Weekly Top Stories 051223

This week, we write about bitcoin fees and Binance temporarily halting withdrawals, an exciting DAO governance saga at aragon, and the launch of lido v2. Subscribe here and receive Galaxy's Weekly Top Stories, and more, directly to your inbox.

Bitcoin Transaction Fee Spike Shocks Binance

Binance, the largest crypto exchange in the world, temporarily halted bitcoin withdrawals twice in 24hrs. Binance stated that the backlog of pending transactions resulted from the platform’s transaction fee estimator engine failing to anticipate the recent surge in bitcoin transaction fees driven by BRC-20 and Ordinals activity. (Last week, we wrote about the emergence of BRC-20’s and their impact on bitcoin transaction fees.) Binance cleared the backlog hours later by replacing the original feerates associated with pending transactions with a new higher feerate to increase the chances of being picked up in the mempool. Prior to this adjustment, at the time Binance halted withdrawals the second time, there were roughly 485k pending transactions in the mempool. At the time of writing, there are now roughly 300k pending transaction in the mempool.
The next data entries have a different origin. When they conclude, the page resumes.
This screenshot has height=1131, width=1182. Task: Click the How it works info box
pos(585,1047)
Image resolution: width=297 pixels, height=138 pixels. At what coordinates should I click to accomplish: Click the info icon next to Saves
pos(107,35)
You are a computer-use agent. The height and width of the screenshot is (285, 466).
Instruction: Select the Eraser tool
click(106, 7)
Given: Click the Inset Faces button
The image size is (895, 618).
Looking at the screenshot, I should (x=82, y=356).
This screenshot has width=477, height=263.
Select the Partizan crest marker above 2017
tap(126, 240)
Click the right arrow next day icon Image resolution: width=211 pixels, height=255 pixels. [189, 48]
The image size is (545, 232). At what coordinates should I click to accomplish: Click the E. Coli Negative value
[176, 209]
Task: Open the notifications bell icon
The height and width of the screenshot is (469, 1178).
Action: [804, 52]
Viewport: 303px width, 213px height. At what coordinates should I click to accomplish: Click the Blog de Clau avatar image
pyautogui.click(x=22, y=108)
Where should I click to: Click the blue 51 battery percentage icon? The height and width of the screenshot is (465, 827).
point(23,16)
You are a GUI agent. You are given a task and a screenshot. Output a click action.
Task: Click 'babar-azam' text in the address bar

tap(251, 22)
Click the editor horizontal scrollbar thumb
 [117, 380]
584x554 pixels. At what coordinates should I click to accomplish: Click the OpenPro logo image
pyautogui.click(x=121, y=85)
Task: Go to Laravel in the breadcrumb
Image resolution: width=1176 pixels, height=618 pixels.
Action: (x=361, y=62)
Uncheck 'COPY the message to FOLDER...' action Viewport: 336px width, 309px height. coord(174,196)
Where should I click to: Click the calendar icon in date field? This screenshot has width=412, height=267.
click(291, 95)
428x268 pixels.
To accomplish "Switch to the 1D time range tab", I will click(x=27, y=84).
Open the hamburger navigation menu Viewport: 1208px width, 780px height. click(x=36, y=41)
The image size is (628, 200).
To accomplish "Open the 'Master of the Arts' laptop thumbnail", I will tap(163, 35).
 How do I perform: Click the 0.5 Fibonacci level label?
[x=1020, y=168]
To mitigate future bitcoin withdraw backlogs in high feerate environments, Binance announced they would begin supporting the Lightning Network, the most widely used bitcoin layer 2 scaling solution, which will allow transfers at fractions of the cost for at least small balances.

Our take

While it was obvious to most that Binance was struggling with a bitcoin fee environment not seen in 2 years, still the largest exchange in the world halting withdraws for the largest asset in crypto was an alarming event, epecially considering Binance’s competitors such as OKX and Coinbase experienced no outages. For background, bitcoin users can attach a fee to their transaction to entice miners to include it in the chain more quickly, resulting in a pay-your-bid auction in which space in a block (blockspace) is the commodity for sale. When demand for blockspace increases, competition among users tends to drive up the fees needed to transact in a timely fashion. Exchanges themselves are, of course, major users of the bitcoin blockchain, and given their scale, mistakes in fee calculation can cost the exchange or its users a lot of money. And if the exchange is habitually underpaying fees, then its users’ withdrawal transactions will never confirm. It appears that Binance either had no fee estimation at all, or their tools simply were not capable of tracking the large spike in fees.

In their first tweet, Binance tried to imply that the issue was because th bitcoin network was not “stabilized,” but of course the bitcoin network was operating perfectly and as designed. The exchange is apparently fixing the issue, and now also adding support for Lightning, which are positives. But this is not a small matter—given all that has happened in this market over the last 12 months, halting withdrawals is serious business. Binance should have been better prepared, but it looks like they will be going forward. -AT


Governance tooling DAO sets questionable governance practices

Aragon Association acts to unilaterally repurpose Aragon DAO against perceived activist threat. Formed by the Swiss nonprofit Aragon Association in 2017, Aragon is a DAO tooling system that lets users create and manage DAOs. In June 2022, a proposal was approved to transfer the centrally controlled Aragon Treasury to an Aragon DAO governed by delegated ANT tokens by the end of February 2023—listed as the "soft" implementation deadline.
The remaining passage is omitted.